ROC analyses showed an excellent performance of OST in distinguishing arthritis patients from controls at both examination time-points. In fact, AUC, sensitivity, and specificity values were higher compared to our previous study [16]. The reason for that could be the fact that in the present exploration patients with a higher mean disease activity were included. Interestingly, the established associations of OST with both the GSUS and the PDUS scores were also similar to our previous work [16]. Further working groups came to the same conclusion [20], suggesting that not only PDUS, but also GSUS should be taken into consideration when comparing OST with US. As would be expected, OST correlated significantly with the count of swollen joints and not with the count of tender joint counts or VAS, pointing to the fact that OST detects inflammation and not its “byproducts”.
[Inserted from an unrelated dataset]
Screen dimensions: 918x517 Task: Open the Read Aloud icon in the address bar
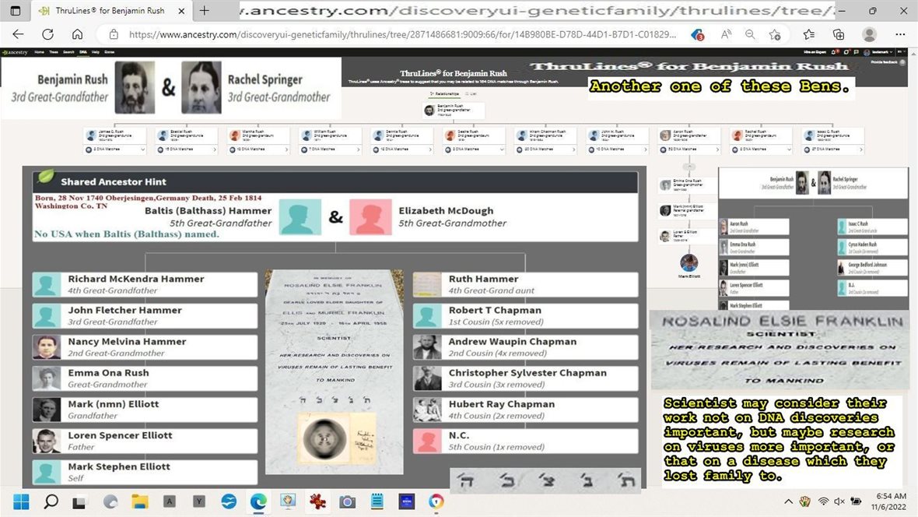pos(726,34)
This study has some limitations. OST measures inflammation only in the wrist, MCP, and PIP joints. Thus, the inflammatory activity of the DIP could not be assessed by OST. For that reason, we have not included any US values of the DIP joints in our assessed PDUS and GSUS scores. Despite this limitation, we could show positive proof of principle regarding the validity of follow-up assessments. Furthermore, even though the presence of tenosynovitis was examined via GSUS in all patients, we have decided to focus on synovial inflammation and compare joint OST scores with their respective US joint scores. The reason for that was the fact that OST is not validated in the assessment of tenosynovitis and that no tendon-specific scores are provided by the HandScan device. Interestingly, no association between tenosynovitis and OST was found in this cohort. Nevertheless, further examinations of the role of tendon inflammation are needed also in order to rule out an interference of tendon inflammation with OST assessment.
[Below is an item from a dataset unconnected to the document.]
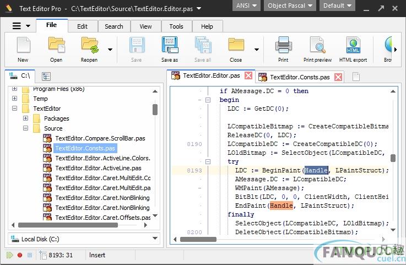
Task: Open the ANSI encoding dropdown
Action: click(247, 6)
Another possible limitation arises from the fact that a 4–13-MHz US probe was used and this could have led to reduced sensitivity, in particular in the area of small joints. However, our probe was operating at a frequency of 13 MHz and is thus comparable with the one used by the EULAR-OMERACT task force [33]. Moreover, the objective of the study required the inclusion of patients with high disease activity and that could have led to over-estimation of diagnostic accuracy. Interestingly, OST has also been examined in cohorts of RA patients with lower disease activity and has shown acceptable diagnostic performances, which were however lower than this of the present study [16, 17, 19, 20]. Thus, there is a need for further follow-up studies that will evaluate OST performance in patients with also lower disease activity states. Finally, the slight variability among patients in terms of duration/dosage of glucocorticoids and examination time-points should be also taken into account. Nevertheless, OST and US were performed on the same days making valid comparisons of these two methods feasible.

Conclusions

To summarize, the here-presented data indicate a good diagnostic performance of OST in the follow-up evaluations of patients with inflammatory arthritis. OST was able to assess response to therapy in a similar way to joint US and correlated significantly with arthritis activity markers. Joint US remains of course gold standard in the follow-up examinations of patients with arthritis, given its high sensitivity and overall diagnostic accuracy. However, OST can prove to be a valuable non-invasive, time- and resource-saving tool to also assist the monitoring of disease activity. Further data on this modern diagnostic modality are thus greatly needed.